SEOUL, June 10 (Yonhap) — The number of holding companies in South Korea declined in the fourth quarter despite the government’s efforts to encourage firms to have a more transparent governance structure, the corporate watchdog said Thursday.
The Korea Fair Trade Commission said a total of 164 holding companies were registered with the antitrust regulator as of end-December last year, down from 167 three months earlier.
The registered holding companies consist of 154 general holding firms and 10 financial ones.
The fall came as three holding companies were newly registered, while six small and midsized holding businesses were eliminated from the list due largely to a fall in assets.
In South Korea, holding companies with assets of more than 500 billion won (US$448 million) are placed under the corporate watchdog’s supervision.
The number of holding companies created by larger business groups reached 46 at end-December, up from 43 three months earlier.
The average assets of the holding firms came to 2.16 trillion won as of end-December, up from 1.99 trillion won three months earlier.
The number of holding firms with assets of 1 trillion won or more reached 51, accounting for 31.3 percent of the total holding companies.

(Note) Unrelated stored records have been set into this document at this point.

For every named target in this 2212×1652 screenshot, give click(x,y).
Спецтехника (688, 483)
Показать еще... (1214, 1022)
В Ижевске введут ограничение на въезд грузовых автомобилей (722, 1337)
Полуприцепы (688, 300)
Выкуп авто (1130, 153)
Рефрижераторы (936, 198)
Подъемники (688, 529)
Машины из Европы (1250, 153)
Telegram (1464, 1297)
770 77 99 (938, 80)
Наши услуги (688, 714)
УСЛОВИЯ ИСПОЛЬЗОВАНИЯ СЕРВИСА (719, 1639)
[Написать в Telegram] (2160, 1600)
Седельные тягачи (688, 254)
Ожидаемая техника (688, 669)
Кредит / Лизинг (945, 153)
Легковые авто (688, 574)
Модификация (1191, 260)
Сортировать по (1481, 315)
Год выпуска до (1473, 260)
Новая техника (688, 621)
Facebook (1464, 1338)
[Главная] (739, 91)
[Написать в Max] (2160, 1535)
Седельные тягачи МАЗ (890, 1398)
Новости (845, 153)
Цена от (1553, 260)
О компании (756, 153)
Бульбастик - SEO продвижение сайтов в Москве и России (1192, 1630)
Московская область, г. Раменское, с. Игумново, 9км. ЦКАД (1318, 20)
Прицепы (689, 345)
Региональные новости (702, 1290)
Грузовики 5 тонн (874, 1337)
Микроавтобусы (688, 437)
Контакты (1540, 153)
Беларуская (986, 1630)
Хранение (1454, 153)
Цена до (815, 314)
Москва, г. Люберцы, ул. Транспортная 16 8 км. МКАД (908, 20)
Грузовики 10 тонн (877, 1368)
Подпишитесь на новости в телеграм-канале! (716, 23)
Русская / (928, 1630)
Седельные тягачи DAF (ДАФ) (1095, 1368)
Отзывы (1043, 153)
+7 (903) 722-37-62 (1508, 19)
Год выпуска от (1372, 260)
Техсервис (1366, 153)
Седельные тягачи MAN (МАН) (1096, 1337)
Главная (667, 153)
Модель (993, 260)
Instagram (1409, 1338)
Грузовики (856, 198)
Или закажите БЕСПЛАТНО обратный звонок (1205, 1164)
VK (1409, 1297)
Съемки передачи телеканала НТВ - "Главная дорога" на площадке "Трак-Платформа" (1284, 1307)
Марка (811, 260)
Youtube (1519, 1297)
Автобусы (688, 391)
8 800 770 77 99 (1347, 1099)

The debt-to-equity ratio reached an average of 35.3 percent at the end of last year, up from 33.9 percent three months prior.
The government has encouraged conglomerates, called chaebol, to convert themselves into holding companies to resolve the cobweb-like family-run governance structure.
Most conglomerates have adopted holding company structures, but the scheme is also being used as a tool to strengthen the grip of founding families over affiliated firms, rather than to improve the transparency of management.